I threw my hands in the air. “Fine!” I exclaimed. “You want stupid yo momma jokes, people to wear dumb mocking t-shirts, rubber ducks and a clown car, fine!” I turned away, tears stinging my eyes. I couldn’t believe that would be my last memory of Dylan. But if he wanted it, I would do what I could to honor him.

I wiped my face, and turned back toward him, and lay in the bed beside his sickly body. “Okay, let’s start planning these jokes,” I said through a sad smile.

“That’s my girl.” He clasped my pinky in his. “How about…Yo momma so fat, her belt size is Equator.”

I couldn’t help it. I barked out a laugh. “You are too much, Dylan Highsmith.” The laughter spread from my cheeks to my eyes, the crinkles at the corners expressing my glee at his silly jesting.

“Maybe, but I need to do it, sugar. Hey, laughter is the best medicine, right?” He raised his frail hand and pushed the hair from my face.

“You want to do this? Plan your funeral?” I questioned. I was torn, I didn’t want him to have to do anything alone, but I didn’t want to think about him lying in a casket in the ground. Ridiculous ducks that would morbidly lay all around him, their cheerful eyes and open beaks forever in a silent smile. I cringed. There wasn’t enough things in the world that could show how much I loved this man, least of all rubber duckies.

“Like I said, sugar, I want people to think of me and smile, even if it was because of my funeral. I’d like your help, if you want to help me.” He pushed himself up to a sitting position on our bed. I rushed over to his side and propped some extra pillows up behind his head. There was a nurse who came daily now, the hospital no longer able to do anything but make him comfortable. Truth was, he’d be more comfortable at home, in our bed, with me.

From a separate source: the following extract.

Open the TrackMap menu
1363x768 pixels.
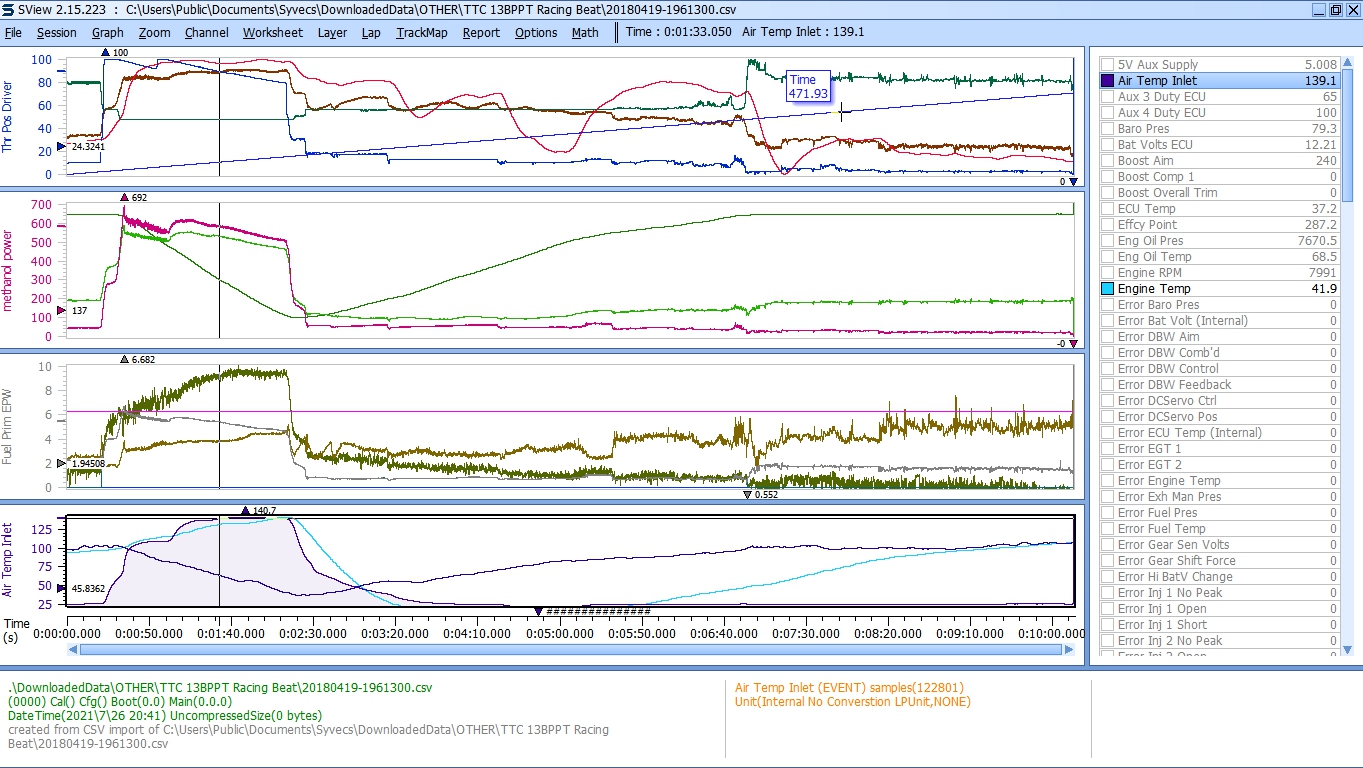point(421,32)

I wanted every second with him, and with him living his last days at home, I had that opportunity.

When I’d come home to shower and change while Dylan was still in the hospital, I’d called Teeny to get everyone over here. I’d needed their help in setting my apartment up for Dylan. They’d run around picking up anything and everything we could think of that would make him more comfortable, new fluffy pillows, a side table on wheels like the hospitals had, an ice machine and a new TV for the bedroom. Mace even picked up a game console so Dylan wouldn’t be bored lying in bed listening to me talk all day. They’d also given me paid leave from work so I could afford to stay home from work and take care of him.

Dylan grabbed my hand and looked into my eyes. “Sugar, if you don’t want to, it’s okay. I won’t be hurt.”

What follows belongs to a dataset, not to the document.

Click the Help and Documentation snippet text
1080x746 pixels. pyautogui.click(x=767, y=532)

“No, it’s not that I don’t want to. It’s…well. I don’t know how I can say this.” I sat on the bed beside him, not letting go of his hand for a second. “Nothing is going to be good enough. And I just can’t wrap my head around your requests…a clown car, really?” My face scrunched in disappointment.

He laughed feebly. “Oh, sugar.” And with that, he closed his eyes.

I sighed and tumbled his words over in my mind. If he wanted my help, I would help in any way I could. I would honor him, the man who breezed into my life and stole my heart.

Not able to just sit, idle hands being my worst enemy, I set out working on Dylan's requests. Starting from the beginning, I figured I would check into funeral homes first, check for availability. After all, people planned to die every day, right?

While Dylan slept, I scrolled through the yellow pages in my phone. “Let’s see, let’s see…” I browsed the listings for local funeral homes. “Bissel Funeral Home, Winkenhoffer, Dignity…where do people come up with these names?” I mused aloud. They were almost as bad as his wishes. I narrowed my search. Maybe he wanted to be cremated?

What about a burial? Would that be better? There was only one cemetery…

“Ugh, this is awful.” I tossed my phone on the table and went to grab a pen and paper. I needed to make a list. A list of things that needed to be taken care of. I didn’t want Dylan to worry about anything. All I wanted him to do was focus on feeling better so I could postpone my goodbyes.